Data to use:
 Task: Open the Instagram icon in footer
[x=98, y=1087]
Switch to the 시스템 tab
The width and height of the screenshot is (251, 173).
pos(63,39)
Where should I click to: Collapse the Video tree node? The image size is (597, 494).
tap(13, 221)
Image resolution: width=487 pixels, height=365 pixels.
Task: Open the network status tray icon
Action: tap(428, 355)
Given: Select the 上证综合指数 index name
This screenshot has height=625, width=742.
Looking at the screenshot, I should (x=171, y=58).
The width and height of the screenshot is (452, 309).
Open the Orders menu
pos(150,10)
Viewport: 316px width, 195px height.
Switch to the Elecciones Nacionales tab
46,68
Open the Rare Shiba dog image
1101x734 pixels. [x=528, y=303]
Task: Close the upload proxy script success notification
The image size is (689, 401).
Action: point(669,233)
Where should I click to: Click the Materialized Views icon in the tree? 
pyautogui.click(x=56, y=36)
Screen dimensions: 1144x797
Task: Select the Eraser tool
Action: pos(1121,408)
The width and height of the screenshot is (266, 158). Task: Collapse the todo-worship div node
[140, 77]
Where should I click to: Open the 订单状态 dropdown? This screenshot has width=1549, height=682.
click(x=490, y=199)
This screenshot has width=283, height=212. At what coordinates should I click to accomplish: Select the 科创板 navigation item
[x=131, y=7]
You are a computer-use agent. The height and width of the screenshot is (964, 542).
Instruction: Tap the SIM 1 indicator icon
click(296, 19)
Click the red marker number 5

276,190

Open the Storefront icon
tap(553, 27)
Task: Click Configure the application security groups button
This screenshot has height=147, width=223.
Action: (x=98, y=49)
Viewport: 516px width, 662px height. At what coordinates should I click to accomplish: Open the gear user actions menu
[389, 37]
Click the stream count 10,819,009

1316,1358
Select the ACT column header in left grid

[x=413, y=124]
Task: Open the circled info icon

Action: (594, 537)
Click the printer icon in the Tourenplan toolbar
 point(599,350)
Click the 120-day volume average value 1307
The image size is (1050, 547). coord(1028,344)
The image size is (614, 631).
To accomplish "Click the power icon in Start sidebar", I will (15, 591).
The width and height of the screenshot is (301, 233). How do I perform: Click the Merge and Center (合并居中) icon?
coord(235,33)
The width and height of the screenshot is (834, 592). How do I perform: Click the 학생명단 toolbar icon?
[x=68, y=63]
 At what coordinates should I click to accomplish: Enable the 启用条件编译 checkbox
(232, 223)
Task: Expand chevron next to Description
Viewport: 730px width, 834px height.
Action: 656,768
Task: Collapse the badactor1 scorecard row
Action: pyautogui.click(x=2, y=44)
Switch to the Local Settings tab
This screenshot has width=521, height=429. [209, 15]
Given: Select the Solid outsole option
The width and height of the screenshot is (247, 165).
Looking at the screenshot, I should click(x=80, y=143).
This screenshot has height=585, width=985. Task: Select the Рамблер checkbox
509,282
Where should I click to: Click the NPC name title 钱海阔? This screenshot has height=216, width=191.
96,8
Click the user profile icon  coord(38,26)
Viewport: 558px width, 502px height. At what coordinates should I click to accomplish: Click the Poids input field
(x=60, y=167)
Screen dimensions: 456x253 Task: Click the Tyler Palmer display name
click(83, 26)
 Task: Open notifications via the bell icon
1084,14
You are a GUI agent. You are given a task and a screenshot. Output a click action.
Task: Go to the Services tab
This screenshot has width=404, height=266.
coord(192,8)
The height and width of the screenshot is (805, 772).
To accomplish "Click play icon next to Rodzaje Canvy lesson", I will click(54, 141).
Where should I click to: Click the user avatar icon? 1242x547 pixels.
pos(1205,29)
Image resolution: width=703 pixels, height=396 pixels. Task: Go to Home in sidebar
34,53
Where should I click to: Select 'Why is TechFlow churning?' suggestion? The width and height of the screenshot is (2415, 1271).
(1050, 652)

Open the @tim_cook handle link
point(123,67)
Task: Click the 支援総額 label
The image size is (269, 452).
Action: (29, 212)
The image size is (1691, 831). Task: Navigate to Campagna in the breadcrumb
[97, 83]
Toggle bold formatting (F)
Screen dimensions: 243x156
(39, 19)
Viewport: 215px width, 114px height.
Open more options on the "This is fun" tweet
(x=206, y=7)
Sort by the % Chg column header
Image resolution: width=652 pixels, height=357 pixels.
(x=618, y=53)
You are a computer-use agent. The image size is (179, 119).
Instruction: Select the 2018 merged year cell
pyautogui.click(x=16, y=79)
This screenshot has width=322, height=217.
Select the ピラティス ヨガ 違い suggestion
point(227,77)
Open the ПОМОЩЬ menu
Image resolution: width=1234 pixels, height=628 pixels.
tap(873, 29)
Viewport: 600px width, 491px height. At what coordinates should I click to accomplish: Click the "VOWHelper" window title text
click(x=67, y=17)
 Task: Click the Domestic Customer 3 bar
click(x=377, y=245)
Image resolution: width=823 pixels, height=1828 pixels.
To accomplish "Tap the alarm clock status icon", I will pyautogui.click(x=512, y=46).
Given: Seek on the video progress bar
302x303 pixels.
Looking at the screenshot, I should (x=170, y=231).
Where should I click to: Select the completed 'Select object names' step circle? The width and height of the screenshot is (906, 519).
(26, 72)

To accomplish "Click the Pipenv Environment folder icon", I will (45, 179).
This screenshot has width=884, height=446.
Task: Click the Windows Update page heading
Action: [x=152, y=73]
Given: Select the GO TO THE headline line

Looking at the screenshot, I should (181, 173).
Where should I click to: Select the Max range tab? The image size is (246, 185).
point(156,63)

What you will do: The expected answer is every line in the data above that carries the string "next".

Solved exercise:
Task: Expand chevron next to Description
To accomplish "Click play icon next to Rodzaje Canvy lesson", I will click(54, 141).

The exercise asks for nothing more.